What the task asks >>
Every entry below needs to be repeated exactly as written.

........

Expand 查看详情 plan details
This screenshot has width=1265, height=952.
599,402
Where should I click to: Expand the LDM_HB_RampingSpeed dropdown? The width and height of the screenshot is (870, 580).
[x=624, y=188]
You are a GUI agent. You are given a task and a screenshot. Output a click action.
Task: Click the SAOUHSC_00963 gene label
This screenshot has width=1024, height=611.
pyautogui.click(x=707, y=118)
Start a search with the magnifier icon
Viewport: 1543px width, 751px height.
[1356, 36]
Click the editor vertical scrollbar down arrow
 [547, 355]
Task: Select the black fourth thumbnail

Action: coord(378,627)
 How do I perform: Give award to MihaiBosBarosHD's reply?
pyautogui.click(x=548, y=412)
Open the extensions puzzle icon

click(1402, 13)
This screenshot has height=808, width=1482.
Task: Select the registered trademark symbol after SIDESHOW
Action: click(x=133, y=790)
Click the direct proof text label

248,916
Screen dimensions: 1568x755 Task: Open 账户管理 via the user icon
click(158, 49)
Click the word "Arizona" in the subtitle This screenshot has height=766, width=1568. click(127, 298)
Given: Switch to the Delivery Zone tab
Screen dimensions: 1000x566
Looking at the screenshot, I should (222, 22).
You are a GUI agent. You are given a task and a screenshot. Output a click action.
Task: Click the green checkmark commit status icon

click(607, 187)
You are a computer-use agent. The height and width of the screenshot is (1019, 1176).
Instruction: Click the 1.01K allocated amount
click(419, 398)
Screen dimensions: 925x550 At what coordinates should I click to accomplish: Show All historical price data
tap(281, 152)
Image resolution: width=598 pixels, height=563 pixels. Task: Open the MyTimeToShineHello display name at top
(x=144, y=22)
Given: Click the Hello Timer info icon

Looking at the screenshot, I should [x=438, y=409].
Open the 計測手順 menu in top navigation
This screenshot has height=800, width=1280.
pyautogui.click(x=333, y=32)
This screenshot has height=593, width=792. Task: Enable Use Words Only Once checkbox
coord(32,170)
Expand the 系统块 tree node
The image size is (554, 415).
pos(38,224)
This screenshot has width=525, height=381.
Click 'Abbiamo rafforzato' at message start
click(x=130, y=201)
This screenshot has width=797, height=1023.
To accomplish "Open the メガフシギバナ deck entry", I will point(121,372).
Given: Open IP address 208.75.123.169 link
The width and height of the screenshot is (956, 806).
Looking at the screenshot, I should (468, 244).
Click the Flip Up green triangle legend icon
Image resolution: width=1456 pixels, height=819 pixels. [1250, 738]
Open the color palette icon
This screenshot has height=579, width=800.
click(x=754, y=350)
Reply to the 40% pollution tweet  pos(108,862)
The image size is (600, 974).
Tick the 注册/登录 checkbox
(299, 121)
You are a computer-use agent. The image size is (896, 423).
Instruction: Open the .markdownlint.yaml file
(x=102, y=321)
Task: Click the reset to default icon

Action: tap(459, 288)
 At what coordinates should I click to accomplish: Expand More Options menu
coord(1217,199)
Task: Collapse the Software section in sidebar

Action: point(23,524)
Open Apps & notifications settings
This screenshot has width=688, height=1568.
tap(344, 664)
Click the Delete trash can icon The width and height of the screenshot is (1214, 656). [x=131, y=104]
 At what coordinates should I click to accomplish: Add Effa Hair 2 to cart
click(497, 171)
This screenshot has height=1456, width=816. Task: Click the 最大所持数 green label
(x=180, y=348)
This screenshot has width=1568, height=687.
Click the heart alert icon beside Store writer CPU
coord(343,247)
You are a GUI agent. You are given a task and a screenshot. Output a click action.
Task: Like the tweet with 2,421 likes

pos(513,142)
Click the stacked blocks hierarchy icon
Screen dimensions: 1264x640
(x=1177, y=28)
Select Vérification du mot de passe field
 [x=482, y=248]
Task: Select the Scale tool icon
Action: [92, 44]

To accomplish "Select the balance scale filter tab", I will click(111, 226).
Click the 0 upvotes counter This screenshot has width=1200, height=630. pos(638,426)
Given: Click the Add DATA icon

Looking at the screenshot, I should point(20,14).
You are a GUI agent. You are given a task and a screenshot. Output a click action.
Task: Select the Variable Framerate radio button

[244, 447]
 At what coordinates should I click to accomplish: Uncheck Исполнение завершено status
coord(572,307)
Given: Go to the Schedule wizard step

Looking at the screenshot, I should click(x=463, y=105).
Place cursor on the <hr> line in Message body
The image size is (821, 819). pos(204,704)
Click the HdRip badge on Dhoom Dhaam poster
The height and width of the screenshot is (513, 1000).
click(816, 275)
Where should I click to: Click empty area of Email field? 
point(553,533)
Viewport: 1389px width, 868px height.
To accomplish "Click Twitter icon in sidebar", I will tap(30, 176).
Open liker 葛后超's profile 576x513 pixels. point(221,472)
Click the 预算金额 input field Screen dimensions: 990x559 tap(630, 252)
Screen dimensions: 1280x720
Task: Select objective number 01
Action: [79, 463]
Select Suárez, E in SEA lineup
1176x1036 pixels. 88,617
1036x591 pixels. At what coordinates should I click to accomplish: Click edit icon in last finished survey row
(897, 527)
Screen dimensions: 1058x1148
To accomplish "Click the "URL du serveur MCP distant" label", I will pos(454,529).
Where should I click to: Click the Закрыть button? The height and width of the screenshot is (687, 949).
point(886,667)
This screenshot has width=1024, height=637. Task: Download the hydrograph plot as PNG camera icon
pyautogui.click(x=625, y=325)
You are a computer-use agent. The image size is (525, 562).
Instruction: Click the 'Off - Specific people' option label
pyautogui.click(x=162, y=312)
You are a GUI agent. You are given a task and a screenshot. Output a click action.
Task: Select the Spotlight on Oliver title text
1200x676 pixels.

........

Problem solution >>
Expand 查看详情 plan details
This screenshot has width=1265, height=952.
599,402
Where should I click to: Expand the LDM_HB_RampingSpeed dropdown? The width and height of the screenshot is (870, 580).
[x=624, y=188]
You are a GUI agent. You are given a task and a screenshot. Output a click action.
Task: Click the SAOUHSC_00963 gene label
This screenshot has width=1024, height=611.
pyautogui.click(x=707, y=118)
Start a search with the magnifier icon
Viewport: 1543px width, 751px height.
[1356, 36]
Click the editor vertical scrollbar down arrow
 [547, 355]
Task: Select the black fourth thumbnail

Action: coord(378,627)
 How do I perform: Give award to MihaiBosBarosHD's reply?
pyautogui.click(x=548, y=412)
Open the extensions puzzle icon

click(1402, 13)
This screenshot has height=808, width=1482.
Task: Select the registered trademark symbol after SIDESHOW
Action: click(x=133, y=790)
Click the direct proof text label

248,916
Screen dimensions: 1568x755 Task: Open 账户管理 via the user icon
click(158, 49)
Click the word "Arizona" in the subtitle This screenshot has height=766, width=1568. click(127, 298)
Given: Switch to the Delivery Zone tab
Screen dimensions: 1000x566
Looking at the screenshot, I should (222, 22).
You are a GUI agent. You are given a task and a screenshot. Output a click action.
Task: Click the green checkmark commit status icon

click(607, 187)
You are a computer-use agent. The height and width of the screenshot is (1019, 1176).
Instruction: Click the 1.01K allocated amount
click(419, 398)
Screen dimensions: 925x550 At what coordinates should I click to accomplish: Show All historical price data
tap(281, 152)
Image resolution: width=598 pixels, height=563 pixels. Task: Open the MyTimeToShineHello display name at top
(x=144, y=22)
Given: Click the Hello Timer info icon

Looking at the screenshot, I should [x=438, y=409].
Open the 計測手順 menu in top navigation
This screenshot has height=800, width=1280.
pyautogui.click(x=333, y=32)
This screenshot has height=593, width=792. Task: Enable Use Words Only Once checkbox
coord(32,170)
Expand the 系统块 tree node
The image size is (554, 415).
pos(38,224)
This screenshot has width=525, height=381.
Click 'Abbiamo rafforzato' at message start
click(x=130, y=201)
This screenshot has width=797, height=1023.
To accomplish "Open the メガフシギバナ deck entry", I will point(121,372).
Given: Open IP address 208.75.123.169 link
The width and height of the screenshot is (956, 806).
Looking at the screenshot, I should (468, 244).
Click the Flip Up green triangle legend icon
Image resolution: width=1456 pixels, height=819 pixels. [1250, 738]
Open the color palette icon
This screenshot has height=579, width=800.
click(x=754, y=350)
Reply to the 40% pollution tweet  pos(108,862)
The image size is (600, 974).
Tick the 注册/登录 checkbox
(299, 121)
You are a computer-use agent. The image size is (896, 423).
Instruction: Open the .markdownlint.yaml file
(x=102, y=321)
Task: Click the reset to default icon

Action: tap(459, 288)
 At what coordinates should I click to accomplish: Expand More Options menu
coord(1217,199)
Task: Collapse the Software section in sidebar

Action: point(23,524)
Open Apps & notifications settings
This screenshot has width=688, height=1568.
tap(344, 664)
Click the Delete trash can icon The width and height of the screenshot is (1214, 656). [x=131, y=104]
 At what coordinates should I click to accomplish: Add Effa Hair 2 to cart
click(497, 171)
This screenshot has height=1456, width=816. Task: Click the 最大所持数 green label
(x=180, y=348)
This screenshot has width=1568, height=687.
Click the heart alert icon beside Store writer CPU
coord(343,247)
You are a GUI agent. You are given a task and a screenshot. Output a click action.
Task: Like the tweet with 2,421 likes

pos(513,142)
Click the stacked blocks hierarchy icon
Screen dimensions: 1264x640
(x=1177, y=28)
Select Vérification du mot de passe field
 [x=482, y=248]
Task: Select the Scale tool icon
Action: [92, 44]

To accomplish "Select the balance scale filter tab", I will click(111, 226).
Click the 0 upvotes counter This screenshot has width=1200, height=630. pos(638,426)
Given: Click the Add DATA icon

Looking at the screenshot, I should point(20,14).
You are a GUI agent. You are given a task and a screenshot. Output a click action.
Task: Select the Variable Framerate radio button

[244, 447]
 At what coordinates should I click to accomplish: Uncheck Исполнение завершено status
coord(572,307)
Given: Go to the Schedule wizard step

Looking at the screenshot, I should click(x=463, y=105).
Place cursor on the <hr> line in Message body
The image size is (821, 819). pos(204,704)
Click the HdRip badge on Dhoom Dhaam poster
The height and width of the screenshot is (513, 1000).
click(816, 275)
Where should I click to: Click empty area of Email field? 
point(553,533)
Viewport: 1389px width, 868px height.
To accomplish "Click Twitter icon in sidebar", I will tap(30, 176).
Open liker 葛后超's profile 576x513 pixels. point(221,472)
Click the 预算金额 input field Screen dimensions: 990x559 tap(630, 252)
Screen dimensions: 1280x720
Task: Select objective number 01
Action: [79, 463]
Select Suárez, E in SEA lineup
1176x1036 pixels. 88,617
1036x591 pixels. At what coordinates should I click to accomplish: Click edit icon in last finished survey row
(897, 527)
Screen dimensions: 1058x1148
To accomplish "Click the "URL du serveur MCP distant" label", I will pos(454,529).
Where should I click to: Click the Закрыть button? The height and width of the screenshot is (687, 949).
point(886,667)
This screenshot has width=1024, height=637. Task: Download the hydrograph plot as PNG camera icon
pyautogui.click(x=625, y=325)
You are a computer-use agent. The image size is (525, 562).
Instruction: Click the 'Off - Specific people' option label
pyautogui.click(x=162, y=312)
You are a GUI agent. You are given a task and a screenshot. Output a click action.
Task: Select the Spotlight on Oliver title text
1200x676 pixels.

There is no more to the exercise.